The league is on the verge of finding its way back to the Sunshine State, and it has one ambitious ownership group to thank for it. The Orlando City ownership group has set a new standard for aggressively and successfully fighting for a place at the growing MLS dinner table, and Tuesday’s successful vote by the Orange County Board of Commissioners meant clearing the final hurdle in Orlando City’s bid to complete one of the most improbable expansion bids in the league’s history.
Three years ago Orlando City didn’t even exist, but Phil Rawlins had a grand plan to not only bring a team to Orlando, but to actually bring MLS to the city. It seemed a crazy notion at the time. Rawlins moved the Austin Aztex to Orlando and renamed the team the Orlando City Lions, and when he talked of targeting a seat at the MLS table in just a few year’s time, he sounded more like an idealist than a visionary.

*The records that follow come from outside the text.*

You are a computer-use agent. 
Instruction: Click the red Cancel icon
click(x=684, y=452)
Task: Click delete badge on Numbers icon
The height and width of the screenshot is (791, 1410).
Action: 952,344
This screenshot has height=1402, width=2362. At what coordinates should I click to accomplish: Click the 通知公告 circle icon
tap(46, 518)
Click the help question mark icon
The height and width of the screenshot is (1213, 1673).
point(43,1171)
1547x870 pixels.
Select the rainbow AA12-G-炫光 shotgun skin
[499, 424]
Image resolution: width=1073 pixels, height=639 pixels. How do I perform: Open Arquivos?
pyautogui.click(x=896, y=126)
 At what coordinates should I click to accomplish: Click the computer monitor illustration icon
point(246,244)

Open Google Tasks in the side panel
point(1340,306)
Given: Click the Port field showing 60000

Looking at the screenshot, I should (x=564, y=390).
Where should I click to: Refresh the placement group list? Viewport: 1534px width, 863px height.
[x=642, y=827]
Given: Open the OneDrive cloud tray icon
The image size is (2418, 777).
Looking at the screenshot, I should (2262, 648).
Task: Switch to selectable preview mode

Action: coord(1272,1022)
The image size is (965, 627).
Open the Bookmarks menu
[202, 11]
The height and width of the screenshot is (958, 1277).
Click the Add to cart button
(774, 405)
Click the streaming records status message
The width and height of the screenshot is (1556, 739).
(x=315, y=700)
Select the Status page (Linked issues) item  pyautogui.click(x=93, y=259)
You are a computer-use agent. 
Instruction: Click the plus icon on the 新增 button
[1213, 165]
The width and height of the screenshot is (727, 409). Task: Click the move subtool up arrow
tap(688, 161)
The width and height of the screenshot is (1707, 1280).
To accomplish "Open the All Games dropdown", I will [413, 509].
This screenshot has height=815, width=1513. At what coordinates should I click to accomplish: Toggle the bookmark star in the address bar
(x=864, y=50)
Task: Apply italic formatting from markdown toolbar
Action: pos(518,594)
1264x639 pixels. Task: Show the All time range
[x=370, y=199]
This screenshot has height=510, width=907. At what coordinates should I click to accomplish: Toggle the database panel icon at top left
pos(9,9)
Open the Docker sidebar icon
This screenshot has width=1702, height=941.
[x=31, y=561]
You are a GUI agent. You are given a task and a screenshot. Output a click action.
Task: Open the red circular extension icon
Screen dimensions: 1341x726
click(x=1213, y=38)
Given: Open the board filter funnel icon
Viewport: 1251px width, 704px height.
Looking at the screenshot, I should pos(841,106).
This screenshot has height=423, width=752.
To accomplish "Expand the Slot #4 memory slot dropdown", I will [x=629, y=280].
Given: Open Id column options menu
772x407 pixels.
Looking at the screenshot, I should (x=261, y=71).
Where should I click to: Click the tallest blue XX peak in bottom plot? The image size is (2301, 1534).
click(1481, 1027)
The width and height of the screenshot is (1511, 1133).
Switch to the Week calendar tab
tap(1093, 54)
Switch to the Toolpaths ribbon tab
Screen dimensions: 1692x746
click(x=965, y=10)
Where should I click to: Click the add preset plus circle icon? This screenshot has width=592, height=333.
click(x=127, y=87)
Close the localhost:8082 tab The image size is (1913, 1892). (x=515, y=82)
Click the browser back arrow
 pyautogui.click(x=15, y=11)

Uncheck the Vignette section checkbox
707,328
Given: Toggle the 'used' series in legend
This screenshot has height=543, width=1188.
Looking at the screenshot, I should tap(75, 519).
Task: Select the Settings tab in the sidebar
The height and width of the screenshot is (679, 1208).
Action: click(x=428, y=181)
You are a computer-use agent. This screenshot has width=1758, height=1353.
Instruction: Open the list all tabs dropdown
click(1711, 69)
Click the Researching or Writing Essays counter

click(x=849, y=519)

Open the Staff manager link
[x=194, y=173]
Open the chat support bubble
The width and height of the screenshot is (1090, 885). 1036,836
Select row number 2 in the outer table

What took place over the next three years was a masterclass in fast-tracking your way into a pro franchise. Orlando City quickly grasped the imagination of the Orlando community, and the club showed real potential as it drew impressive numbers to watch a team playing in USL PRO, the third division of American soccer.
All along the way, Orlando City made its MLS ambitions public knowledge, and used grassroots efforts to grow a movement that helped keep Orlando in the expansion conversation even when MLS had its sights set on a second New York team. For Rawlins and his group, persistence was always going to be a benchmark of their bid and as they continued to court MLS. They took on every hurdle with impressive zeal.
When they were faced with the prospects of needing more financial muscle in their ownership group, up stepped new investor Flavio Augusto Da Silva, who helped give the group the deep pockets MLS requires of any potential expansion franchise. Then came the final, most daunting hurdle, a path to a new stadium.
Any potential Orlando soccer stadium was going to need some public financial backing, and when early resistance from local government looked as though it would derail the group’s efforts, both Orlando City and MLS worked to make the deal happen, securing the necessary votes to help land the larger piece of an overall $35 million worth of public funding for a proposed $85 million stadium.
What Orlando City was able to pull off was nothing short of incredible. Orlando isn’t one of the biggest media markets in the country (33rd overall, behind a dozen other markets currently without MLS teams), nor is Orlando a city with the kind of history of backing the sport that a city like St. Louis does. In fact, four years ago, there was no pro soccer team of any level there and the city trailed the likes of Miami and Tampa on any list of potential Florida homes for MLS.
Orlando City overcame all that with a combination of determination, organization and smart planning that culminated in winning over MLS even after initially seeming like just another expansion long shot.
The result is not only a chance for MLS to swoop back into the Southeast (Atlanta and Miami are expansion favorites, and their candidacies are only strengthened by Orlando’s inclusion), but also a blueprint for prospective expansion groups to follow.
One thing Orlando’s soon-to-be successful MLS expansion bid certainly has done is eliminate any excuses for other cities to have when it comes to chasing down their own place at the MLS table. If Orlando City can make it happen, there is no reason cities like St. Louis, Minneapolis or Sacramento can’t do the same.
That isn’t to say it will be easy, but Orlando City has helped strengthen MLS by not only successfully earning its place in the league, but by charting a course for others to follow, which is something MLS desperately needed as it plans rapid expansion.
Perhaps it is fitting then that, a dozen years after a presence in Florida threatened to doom the league, a return to the state could be the jumping off point for MLS to grow in ways few could have imagined back in 2001.